For the first few years the Cataraqui settlers had a severe struggle
for existence. Most of them arrived in 1784, too late to attempt to
sow fall wheat; and it was several seasons before their crops became
nearly adequate for food. The difficulties of transportation up the
St Lawrence rendered the arrival of supplies irregular and
uncertain. Cut off as they were from civilization by the St Lawrence
rapids, they were in a much less advantageous position than the
great majority of the Nova Scotia and New Brunswick settlers, who
were situated near the sea-coast. They had no money, and as the
government refused to send them specie, they were compelled to fall
back on barter as a means of trade, with the result that all trade
was local and trivial. In the autumn of 1787 the crops failed, and
in 1788 famine stalked through the land. There are many legends
about what was known as 'the hungry year.' If we are to believe
local tradition, some of the settlers actually died of starvation.
In the family papers of one family is to be found a story about an
old couple who were saved from starvation only by the pigeons which
they were able to knock over. A member of another family testifies:
'We had the luxury of a cow which the family brought with them, and
had it not been for this domestic boon, all would have perished in
the year of scarcity.' Two hundred acre lots were sold for a few
pounds of flour. A valuable cow, in one case, was sold for eight
bushels of potatoes; a three-year-old horse was exchanged for half a
hundredweight of flour. Bran was used for making cakes; and leeks,
buds of trees, and even leaves, were ground into food.

**Rows**:
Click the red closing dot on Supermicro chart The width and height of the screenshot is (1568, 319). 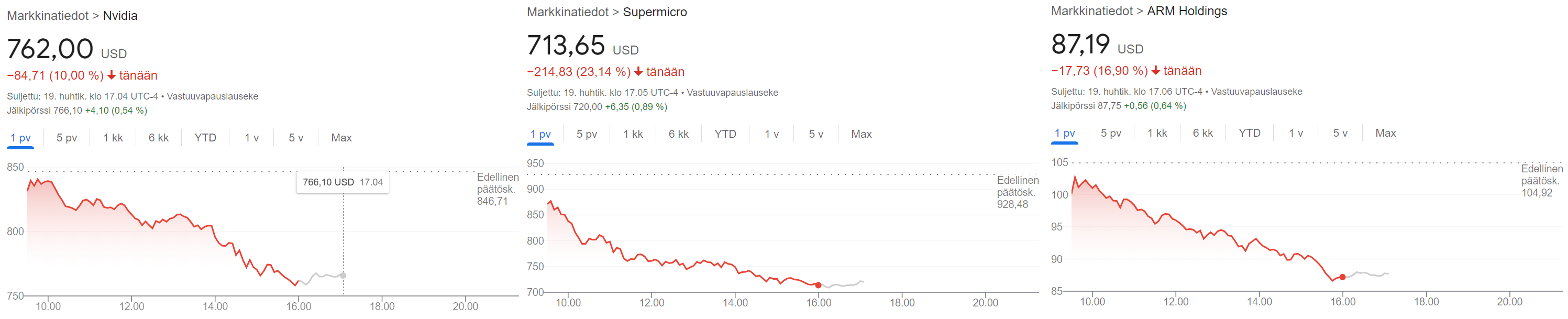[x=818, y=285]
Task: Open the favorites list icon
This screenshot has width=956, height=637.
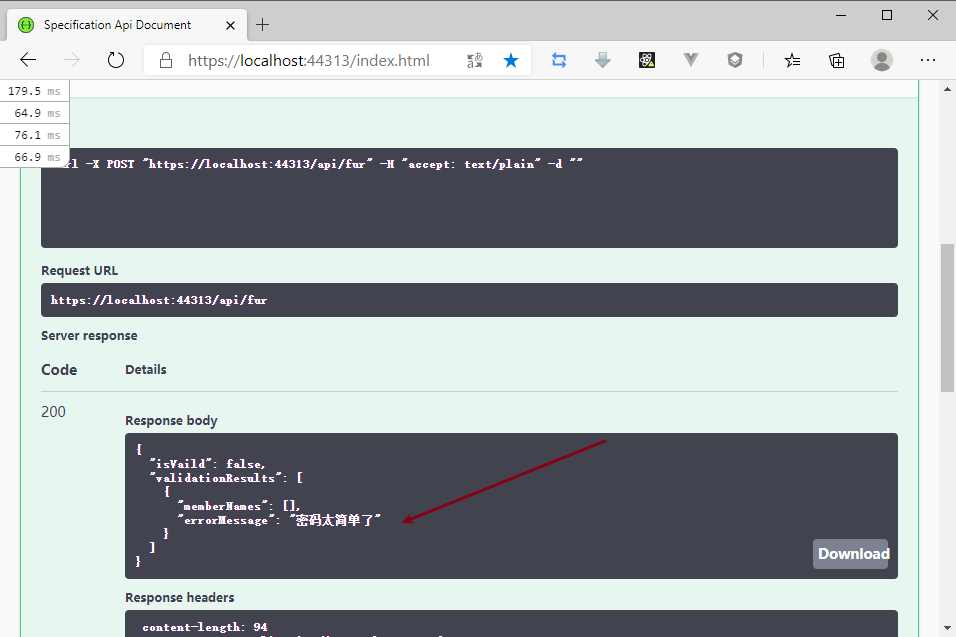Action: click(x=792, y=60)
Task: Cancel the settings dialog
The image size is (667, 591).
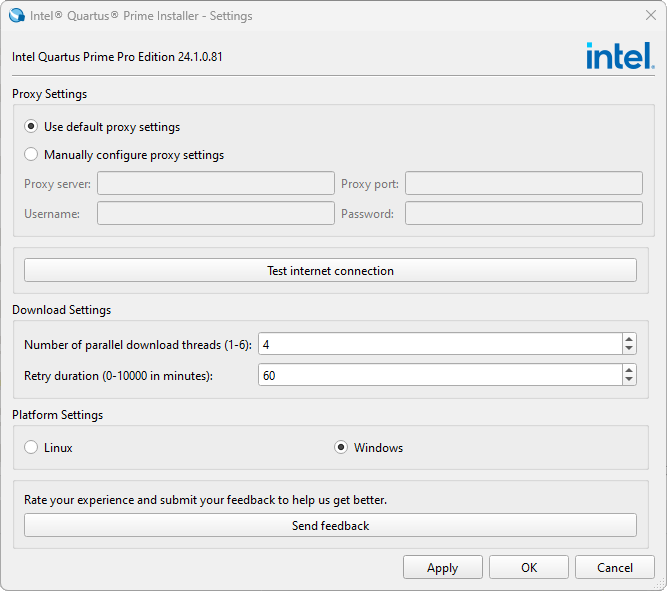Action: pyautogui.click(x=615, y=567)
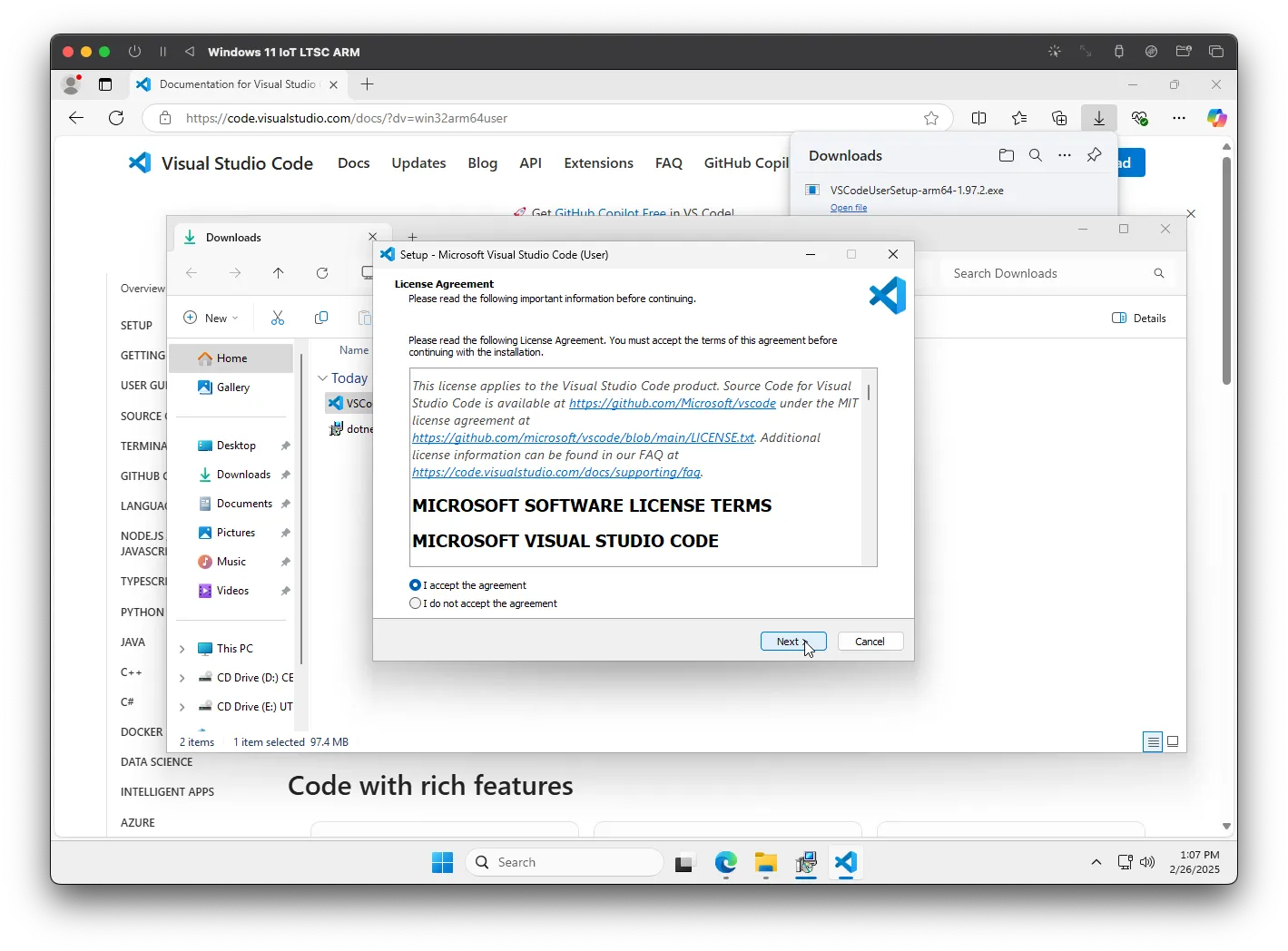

---

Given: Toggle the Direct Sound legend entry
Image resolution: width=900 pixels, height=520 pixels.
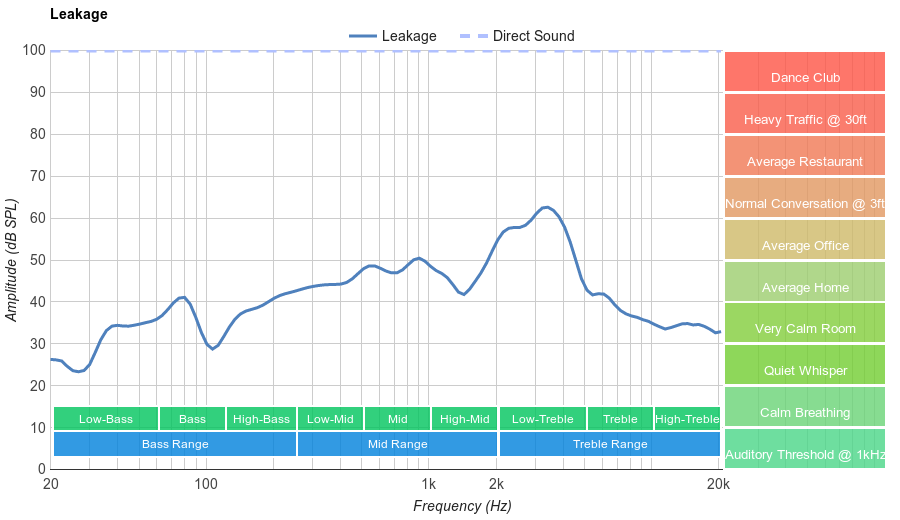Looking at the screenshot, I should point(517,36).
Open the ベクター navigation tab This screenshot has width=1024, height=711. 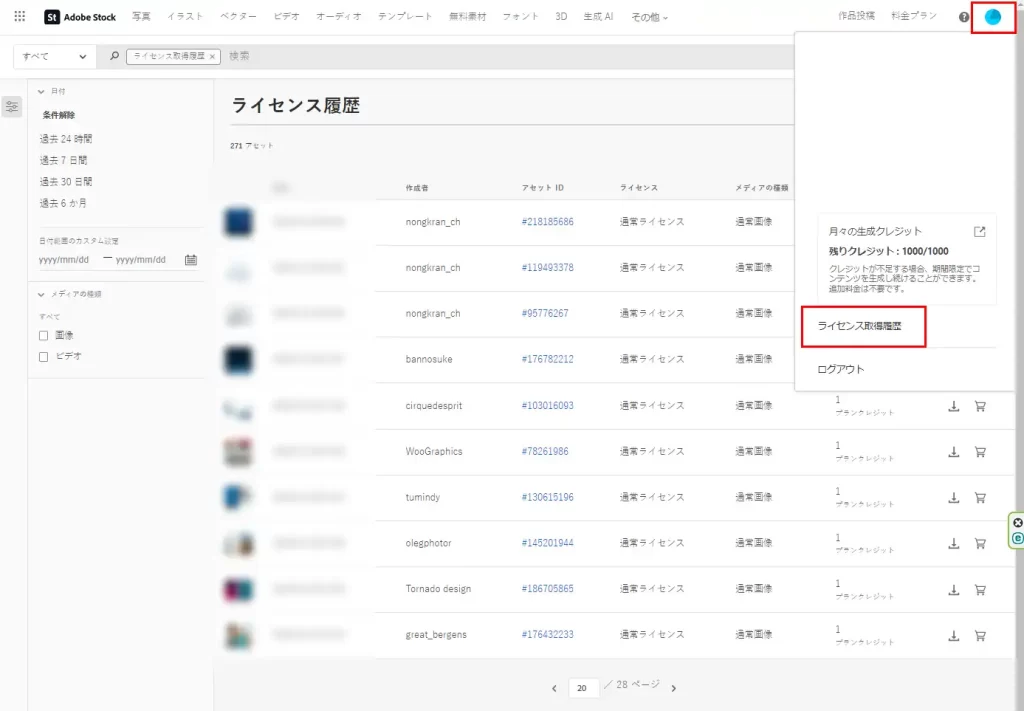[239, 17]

--

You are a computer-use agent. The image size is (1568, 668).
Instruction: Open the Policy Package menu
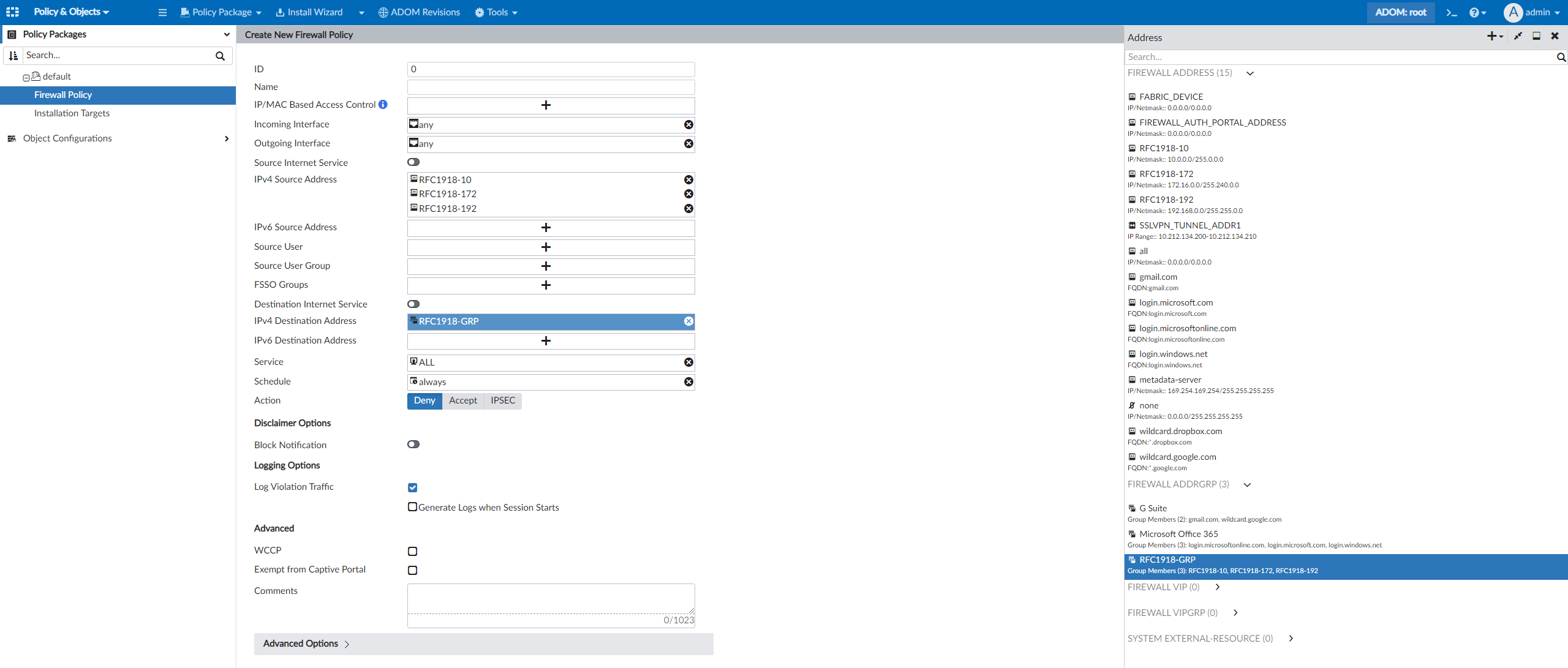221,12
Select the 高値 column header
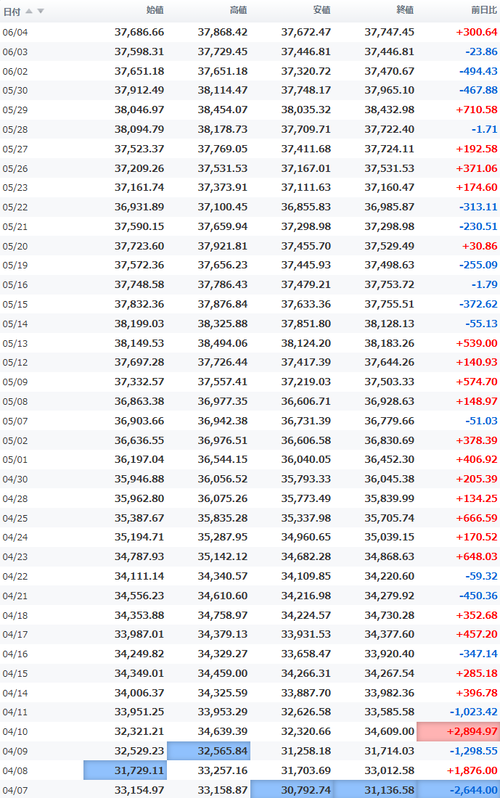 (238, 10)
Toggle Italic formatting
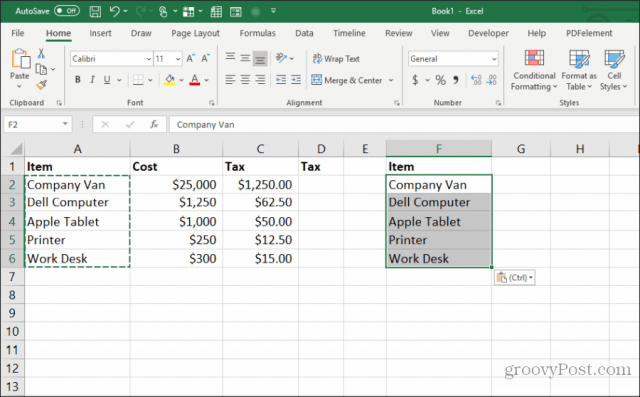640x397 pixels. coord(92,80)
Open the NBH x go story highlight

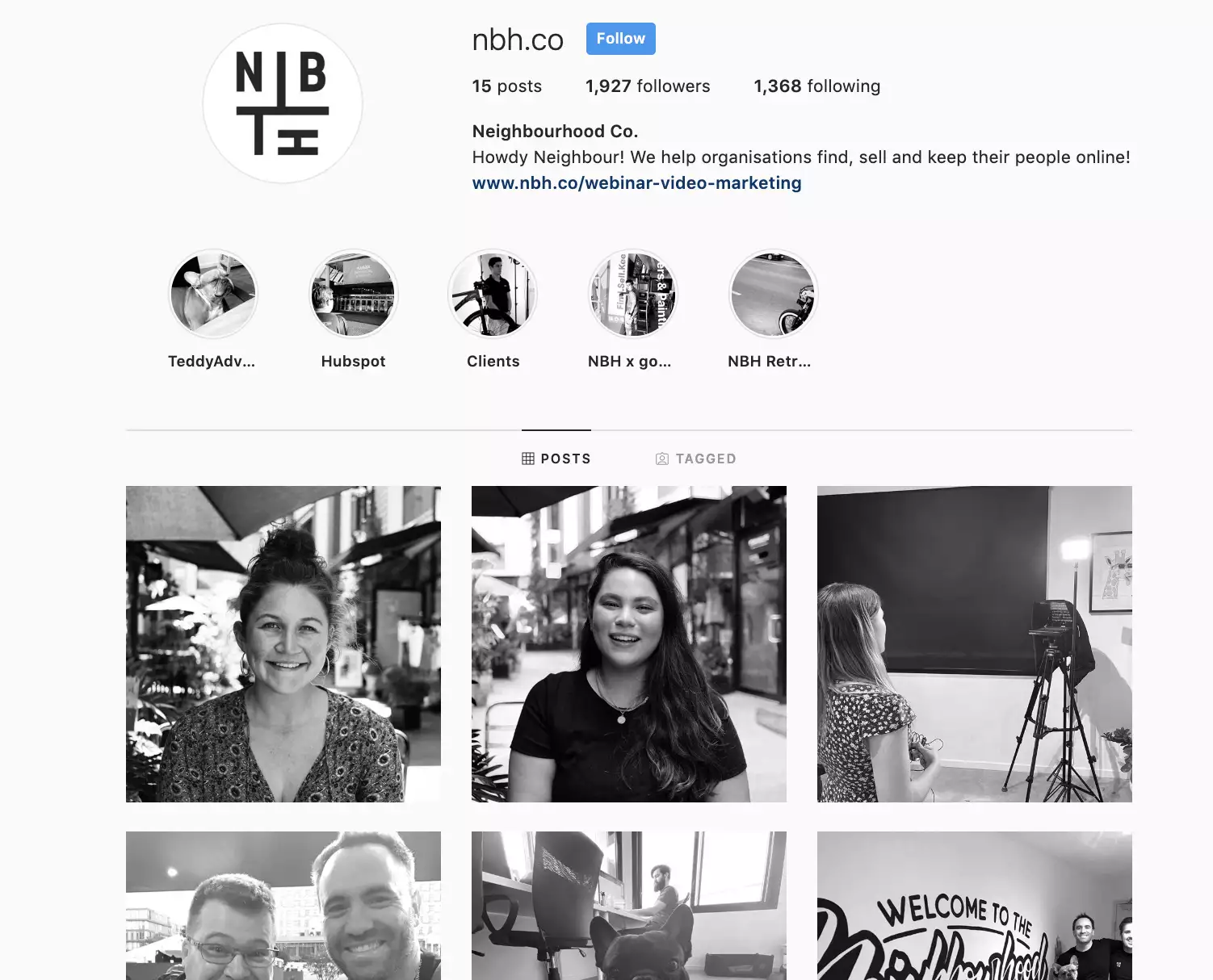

**Task instructions**:
A: From the passage on the Cataraqui settlers, extract the words from "In the family" to "ground into food.".
B: In the passage on the Cataraqui settlers, rewrite the paragraph beginning "For the first few years the Cataraqui settlers" as a shorter list that keeps its main facts.
The data is not needed for anything here.

**Solutions to each task**:
A:
In the family papers of one family is to be found a story about an
old couple who were saved from starvation only by the pigeons which
they were able to knock over. A member of another family testifies:
'We had the luxury of a cow which the family brought with them, and
had it not been for this domestic boon, all would have perished in
the year of scarcity.' Two hundred acre lots were sold for a few
pounds of flour. A valuable cow, in one case, was sold for eight
bushels of potatoes; a three-year-old horse was exchanged for half a
hundredweight of flour. Bran was used for making cakes; and leeks,
buds of trees, and even leaves, were ground into food.

B:
- Most Cataraqui settlers arrived in 1784, too late to sow fall wheat, and for several seasons their crops were not nearly enough for food.
- The St Lawrence rapids cut them off, so supplies arrived irregularly. This put them at a disadvantage compared with most Nova Scotia and New Brunswick settlers, who lived near the sea-coast.
- They had no money, and the government refused to send specie, so they relied on barter, which kept trade local and trivial.
- The crops failed in autumn 1787, and famine followed in 1788, known as "the hungry year."
- Local tradition says some settlers starved to death. One old couple survived only on pigeons they knocked over, and one family credited its cow with keeping everyone alive.
- Two-hundred-acre lots were sold for a few pounds of flour. In one case a cow went for eight bushels of potatoes, and a three-year-old horse was traded for half a hundredweight of flour.
- People made cakes from bran and ground leeks, tree buds, and even leaves into food.